Enhancing the prediction of KRAS mutation status in Asian lung adenocarcinoma: a comprehensive approach combining clinical, dual-energy spectral computed tomography, and radiomics features

Transl Lung Cancer Res. 2024 Dec 31;13(12):3566-3578. doi: 10.21037/tlcr-24-694. Epub 2024 Dec 27.

Abstract

Background: Lung adenocarcinoma (LUAD) is a sub-type of non-small cell lung cancer (NSCLC) that is often associated with genetic alterations, including the Kirsten rat sarcoma viral oncogene homolog (KRAS) mutation. The KRAS mutation is particularly challenging to treat due to resistance to targeted therapies. This study aims to develop a predictive model for the KRAS mutation in patients with LUAD by integrating clinical, dual-energy spectral computed tomography (DESCT), and radiomics features.

Methods: A total of 172 patients with LUAD were retrospectively enrolled and divided into a developing cohort (n=120) and a validation cohort (n=52). Clinical, DESCT and radiomics features were extracted and analyzed. Four predictive models were constructed: clinical, DESCT, radiomics, and combined clinical-DESCT-radiomics (C-S-R) model. The performance of these models was evaluated by the receiver operating characteristic curves. A nomogram incorporating clinical, DESCT, radiomics features with R-score was developed in the validation cohort.

Results: In this study, 8.7% (15/172) of the patients showed KRAS mutation. The C-S-R model demonstrated the best performance, with an area under the curve (AUC) of 0.92 in the developing cohort and 0.87 in the validation cohort.
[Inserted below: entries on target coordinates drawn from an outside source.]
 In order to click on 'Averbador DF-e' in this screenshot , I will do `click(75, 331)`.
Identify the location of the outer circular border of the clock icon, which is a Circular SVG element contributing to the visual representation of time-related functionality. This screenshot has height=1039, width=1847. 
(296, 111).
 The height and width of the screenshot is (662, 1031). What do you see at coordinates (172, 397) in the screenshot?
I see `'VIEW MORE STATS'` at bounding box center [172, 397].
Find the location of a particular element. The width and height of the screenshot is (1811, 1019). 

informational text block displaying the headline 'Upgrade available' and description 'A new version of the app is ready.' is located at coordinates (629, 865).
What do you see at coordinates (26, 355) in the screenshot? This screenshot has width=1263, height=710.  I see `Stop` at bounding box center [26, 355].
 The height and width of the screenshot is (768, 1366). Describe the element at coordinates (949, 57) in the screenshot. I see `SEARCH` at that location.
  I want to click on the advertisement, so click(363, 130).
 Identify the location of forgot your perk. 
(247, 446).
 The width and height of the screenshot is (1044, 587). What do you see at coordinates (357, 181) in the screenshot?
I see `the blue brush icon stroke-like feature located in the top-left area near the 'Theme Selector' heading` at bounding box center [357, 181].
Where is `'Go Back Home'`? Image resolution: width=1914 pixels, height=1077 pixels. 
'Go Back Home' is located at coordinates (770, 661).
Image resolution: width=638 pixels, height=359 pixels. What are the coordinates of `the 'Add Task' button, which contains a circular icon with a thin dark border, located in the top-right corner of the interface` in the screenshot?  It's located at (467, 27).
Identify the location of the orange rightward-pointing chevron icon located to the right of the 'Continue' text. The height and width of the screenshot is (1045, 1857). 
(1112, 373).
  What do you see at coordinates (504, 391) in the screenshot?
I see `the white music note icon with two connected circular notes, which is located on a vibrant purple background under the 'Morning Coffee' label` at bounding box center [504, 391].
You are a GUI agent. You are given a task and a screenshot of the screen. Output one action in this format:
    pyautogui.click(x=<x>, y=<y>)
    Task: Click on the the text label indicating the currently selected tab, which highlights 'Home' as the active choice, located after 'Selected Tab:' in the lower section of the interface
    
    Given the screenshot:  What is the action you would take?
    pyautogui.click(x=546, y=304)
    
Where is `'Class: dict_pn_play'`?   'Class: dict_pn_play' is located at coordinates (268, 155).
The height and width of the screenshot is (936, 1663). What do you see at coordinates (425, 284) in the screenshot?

The C-S-R model was not superior to radiomics model (P=0.28), but it was significantly better than DESCT model (P=0.01).

Conclusions: This study suggests that integrating clinical, DESCT, and radiomics features can enhance the prediction of KRAS mutation in patients with LUAD.

Keywords: Kirsten rat sarcoma viral oncogene homolog mutation (KRAS mutation); Radiomics; duel-energy spectral computed tomography (DESCT); lung adenocarcinoma (LUAD).